A vital difference is that Earth is a greenhouse and Mars is not. We have gases in our atmosphere that absorb heat rays radiating from the sun-heated surface. The more greenhouse gas, the warmer we are.
The principal one is carbon dioxide, but another one, methane, perhaps 20 times more effective as a greenhouse gas than CO2, must not be ignored.
Our natural gas is 90-plus-percent methane. By the way, it is plentiful in frozen permafrost, which poses a huge threat as the Arctic warms. Some also is released into the atmosphere by hydraulically fracturing, or “fracking,” shale rock.
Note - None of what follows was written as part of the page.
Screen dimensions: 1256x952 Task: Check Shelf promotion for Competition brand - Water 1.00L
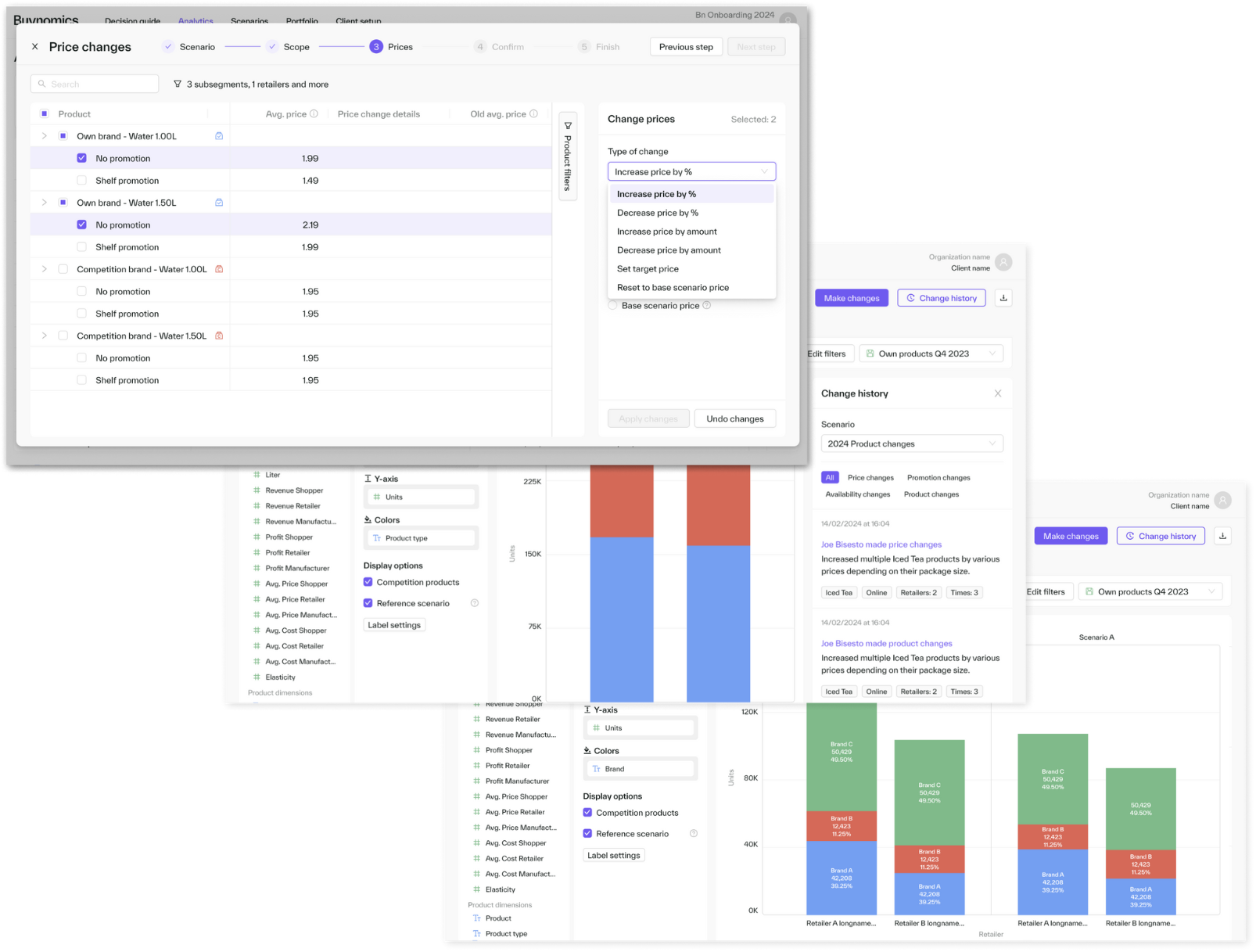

A recent article in Chemical and Engineering News addressed its loss when fracking, which is the explosive attack on methane-containing shale layers.
That article spoke to the fairly low level of loss, as measured at the mine wellhead, but the article did note that the National Oceanic and Atmospheric Administration had found the loss to be 10 to 20 times higher, presumably from atmospheric measurements. I wrote a letter on this to C&EN, which has just been published. If NOAA’s numbers are correct, fracking is a serious source of greenhouse gas emissions.
I have seen no move to question the NOAA numbers and fracking. Why not? It may be that the money stakes are so high, as fracking has made a sea change in the availability of natural gas and its price. Where is our Department of Energy?
Can we conclude that big money will dictate our battle to control the livability of our planet? If the NOAA numbers are correct, replacing coal with gas from fracking in generating electric power will add to, not reduce, our greenhouse. Fracking itself is a serious source of increasing greenhouse gases, and should be banned.